Analysis of the ^1^H NMR spectra indicated that derivatives 10–14 did not display the singlets in the 2.5–2.8 ppm range, which are characteristic of the methylsulfanyl groups present in ketene dithioacetals (5–9). As anticipated, compounds 10–14 exhibited signals between 3.1 and 3.7 ppm, corresponding to 4H from CH_2_ groups bonded to N–H, as well as signals between 1.4 and 1.7 ppm, also integrating to 4H, assigned to the methylene groups at positions 5 and 6, completing the diazepine ring.
In the ^13^C NMR spectra of compounds 10–14, signals were observed at 27 ppm for carbons 5 and 6, and at 45 ppm for carbons 4 and 7. Notably, due to the mesomeric effect of the nitrogen lone pair and the resonance of the exocyclic double bond with electron-withdrawing substituents, the signals corresponding to the sp^2^ carbons 2 and 8 are significantly shifted, with carbon 2 appearing in the range of 34–100 ppm and carbon 8 in the range of 162–170 ppm. Complete signal assignments, including those for the R^1^ and R^2^ substituents, are provided in the Supporting Information.

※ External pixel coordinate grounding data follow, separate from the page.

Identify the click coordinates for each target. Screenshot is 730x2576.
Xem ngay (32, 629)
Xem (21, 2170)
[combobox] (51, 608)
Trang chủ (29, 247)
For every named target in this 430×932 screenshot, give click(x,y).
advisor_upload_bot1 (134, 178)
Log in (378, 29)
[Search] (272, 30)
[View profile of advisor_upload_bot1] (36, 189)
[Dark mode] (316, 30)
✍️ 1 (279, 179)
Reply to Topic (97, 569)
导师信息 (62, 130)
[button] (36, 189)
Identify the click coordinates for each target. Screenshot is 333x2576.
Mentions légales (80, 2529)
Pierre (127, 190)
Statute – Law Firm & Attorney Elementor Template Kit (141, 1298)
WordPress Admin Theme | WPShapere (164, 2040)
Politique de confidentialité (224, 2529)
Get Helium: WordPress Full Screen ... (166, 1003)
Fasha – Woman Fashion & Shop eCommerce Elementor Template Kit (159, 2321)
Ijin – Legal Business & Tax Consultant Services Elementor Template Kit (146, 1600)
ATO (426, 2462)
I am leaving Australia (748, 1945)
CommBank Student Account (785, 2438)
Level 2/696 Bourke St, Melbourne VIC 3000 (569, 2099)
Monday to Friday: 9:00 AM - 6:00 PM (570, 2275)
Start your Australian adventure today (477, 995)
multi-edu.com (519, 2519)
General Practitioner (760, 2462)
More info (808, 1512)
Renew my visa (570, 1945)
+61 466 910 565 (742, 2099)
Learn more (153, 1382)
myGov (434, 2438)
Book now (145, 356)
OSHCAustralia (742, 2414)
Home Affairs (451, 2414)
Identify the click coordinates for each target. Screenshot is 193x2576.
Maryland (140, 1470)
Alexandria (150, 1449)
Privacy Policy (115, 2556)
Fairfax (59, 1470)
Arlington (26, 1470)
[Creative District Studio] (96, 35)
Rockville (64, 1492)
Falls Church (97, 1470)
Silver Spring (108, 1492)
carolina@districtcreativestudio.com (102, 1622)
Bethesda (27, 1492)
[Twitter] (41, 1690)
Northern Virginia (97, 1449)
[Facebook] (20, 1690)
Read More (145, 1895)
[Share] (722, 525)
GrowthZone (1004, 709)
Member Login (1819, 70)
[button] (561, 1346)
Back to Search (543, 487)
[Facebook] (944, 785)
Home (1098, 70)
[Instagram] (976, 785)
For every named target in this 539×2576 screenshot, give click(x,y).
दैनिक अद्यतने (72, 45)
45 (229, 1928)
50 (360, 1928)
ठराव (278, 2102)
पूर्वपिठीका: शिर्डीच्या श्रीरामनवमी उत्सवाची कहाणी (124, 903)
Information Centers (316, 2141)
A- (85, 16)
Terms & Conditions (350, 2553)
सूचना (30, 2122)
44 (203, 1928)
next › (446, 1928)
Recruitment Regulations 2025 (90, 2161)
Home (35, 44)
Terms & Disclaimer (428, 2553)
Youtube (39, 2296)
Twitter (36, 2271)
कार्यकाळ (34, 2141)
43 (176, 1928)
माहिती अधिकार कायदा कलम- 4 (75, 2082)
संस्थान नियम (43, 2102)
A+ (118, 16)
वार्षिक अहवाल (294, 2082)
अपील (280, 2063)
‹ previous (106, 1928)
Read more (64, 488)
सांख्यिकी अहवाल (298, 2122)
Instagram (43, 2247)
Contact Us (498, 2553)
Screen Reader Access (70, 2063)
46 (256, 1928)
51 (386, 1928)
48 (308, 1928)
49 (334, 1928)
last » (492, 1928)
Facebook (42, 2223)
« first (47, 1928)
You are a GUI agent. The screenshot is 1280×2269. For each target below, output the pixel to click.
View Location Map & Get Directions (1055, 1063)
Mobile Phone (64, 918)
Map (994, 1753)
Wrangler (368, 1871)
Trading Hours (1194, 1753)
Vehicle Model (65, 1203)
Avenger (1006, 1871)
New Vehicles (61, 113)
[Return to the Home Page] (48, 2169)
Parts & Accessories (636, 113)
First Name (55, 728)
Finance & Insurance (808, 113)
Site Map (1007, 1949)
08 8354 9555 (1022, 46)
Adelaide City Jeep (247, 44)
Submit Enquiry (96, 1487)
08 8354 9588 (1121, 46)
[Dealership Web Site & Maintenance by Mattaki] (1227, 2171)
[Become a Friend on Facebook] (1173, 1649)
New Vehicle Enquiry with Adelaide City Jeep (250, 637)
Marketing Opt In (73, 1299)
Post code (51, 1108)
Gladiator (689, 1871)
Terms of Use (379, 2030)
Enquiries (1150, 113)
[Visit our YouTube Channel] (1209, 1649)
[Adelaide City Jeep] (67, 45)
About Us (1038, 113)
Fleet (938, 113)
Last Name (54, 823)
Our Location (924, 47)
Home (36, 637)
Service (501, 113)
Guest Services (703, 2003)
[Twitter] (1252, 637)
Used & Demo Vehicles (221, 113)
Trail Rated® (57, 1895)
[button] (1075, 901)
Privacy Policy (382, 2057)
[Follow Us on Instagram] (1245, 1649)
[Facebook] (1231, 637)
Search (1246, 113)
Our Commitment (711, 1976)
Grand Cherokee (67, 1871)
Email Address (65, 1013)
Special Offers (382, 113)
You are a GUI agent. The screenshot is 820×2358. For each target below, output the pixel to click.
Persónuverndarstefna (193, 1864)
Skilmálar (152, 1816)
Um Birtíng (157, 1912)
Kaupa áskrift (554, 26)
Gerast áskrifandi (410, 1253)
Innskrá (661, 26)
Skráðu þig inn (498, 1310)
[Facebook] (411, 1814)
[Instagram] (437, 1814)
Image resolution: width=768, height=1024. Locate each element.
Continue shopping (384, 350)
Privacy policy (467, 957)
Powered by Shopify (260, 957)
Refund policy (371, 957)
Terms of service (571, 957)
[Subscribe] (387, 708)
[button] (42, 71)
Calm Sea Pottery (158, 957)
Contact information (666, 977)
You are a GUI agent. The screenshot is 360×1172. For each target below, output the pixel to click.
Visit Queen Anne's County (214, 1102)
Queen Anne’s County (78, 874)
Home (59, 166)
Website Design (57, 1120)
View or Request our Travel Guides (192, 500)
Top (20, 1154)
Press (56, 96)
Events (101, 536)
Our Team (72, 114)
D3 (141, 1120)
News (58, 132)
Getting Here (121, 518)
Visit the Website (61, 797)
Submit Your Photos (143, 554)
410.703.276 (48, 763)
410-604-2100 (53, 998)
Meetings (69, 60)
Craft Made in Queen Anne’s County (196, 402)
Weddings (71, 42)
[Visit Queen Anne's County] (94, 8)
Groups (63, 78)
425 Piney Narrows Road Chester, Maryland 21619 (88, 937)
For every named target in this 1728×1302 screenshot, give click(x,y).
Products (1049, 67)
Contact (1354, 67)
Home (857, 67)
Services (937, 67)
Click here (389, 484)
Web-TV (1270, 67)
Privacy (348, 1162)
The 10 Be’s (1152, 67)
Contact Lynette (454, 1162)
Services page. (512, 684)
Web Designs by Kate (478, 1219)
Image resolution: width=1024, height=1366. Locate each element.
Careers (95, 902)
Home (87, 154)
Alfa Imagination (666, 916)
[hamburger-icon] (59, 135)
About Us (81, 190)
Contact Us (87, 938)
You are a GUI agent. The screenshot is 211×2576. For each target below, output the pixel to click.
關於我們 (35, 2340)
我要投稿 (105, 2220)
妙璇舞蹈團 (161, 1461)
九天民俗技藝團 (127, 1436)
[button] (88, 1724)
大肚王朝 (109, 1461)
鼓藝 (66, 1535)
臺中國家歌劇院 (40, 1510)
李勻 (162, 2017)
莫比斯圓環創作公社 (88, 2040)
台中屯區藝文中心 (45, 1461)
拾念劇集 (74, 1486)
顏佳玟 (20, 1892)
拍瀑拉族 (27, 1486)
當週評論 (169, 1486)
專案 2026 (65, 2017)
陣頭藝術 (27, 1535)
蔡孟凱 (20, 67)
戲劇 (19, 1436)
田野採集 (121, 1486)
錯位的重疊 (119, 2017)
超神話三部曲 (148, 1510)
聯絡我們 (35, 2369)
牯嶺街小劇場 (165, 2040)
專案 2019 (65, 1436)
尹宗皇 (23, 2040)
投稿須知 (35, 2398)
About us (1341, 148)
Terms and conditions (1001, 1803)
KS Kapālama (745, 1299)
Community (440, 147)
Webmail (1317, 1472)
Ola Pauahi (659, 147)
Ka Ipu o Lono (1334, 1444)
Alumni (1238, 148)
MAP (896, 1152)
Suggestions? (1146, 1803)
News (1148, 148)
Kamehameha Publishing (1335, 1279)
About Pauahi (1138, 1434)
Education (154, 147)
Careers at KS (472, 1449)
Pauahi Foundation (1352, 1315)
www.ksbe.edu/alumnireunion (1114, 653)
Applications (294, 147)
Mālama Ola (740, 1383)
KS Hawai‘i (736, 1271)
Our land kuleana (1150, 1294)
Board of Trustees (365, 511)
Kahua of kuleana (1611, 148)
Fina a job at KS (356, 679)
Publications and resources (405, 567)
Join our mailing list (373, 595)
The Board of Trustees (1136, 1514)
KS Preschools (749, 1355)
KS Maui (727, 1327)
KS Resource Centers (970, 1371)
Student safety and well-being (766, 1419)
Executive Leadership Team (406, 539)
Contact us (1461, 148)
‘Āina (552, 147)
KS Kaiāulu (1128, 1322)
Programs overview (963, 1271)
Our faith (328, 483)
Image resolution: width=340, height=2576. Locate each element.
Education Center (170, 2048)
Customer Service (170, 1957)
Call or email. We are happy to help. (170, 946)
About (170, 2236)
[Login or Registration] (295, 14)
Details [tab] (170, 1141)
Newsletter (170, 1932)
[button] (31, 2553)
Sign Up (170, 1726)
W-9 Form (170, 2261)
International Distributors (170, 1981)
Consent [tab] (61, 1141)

Calculated physicochemical parameters for the studied compounds are summarized in Table.
1: Physicochemical Parameters Calculated for Compounds 10–14
Although the calculated data offer valuable insights into the behavior of the inhibitors, a direct correlation between inhibition efficiency and physicochemical parameters could not be established, as the substituents at positions R^1^ and R^2^ vary simultaneously. Nonetheless, the analysis enabled the identification of the most and least promising compounds in terms of inhibitory potential.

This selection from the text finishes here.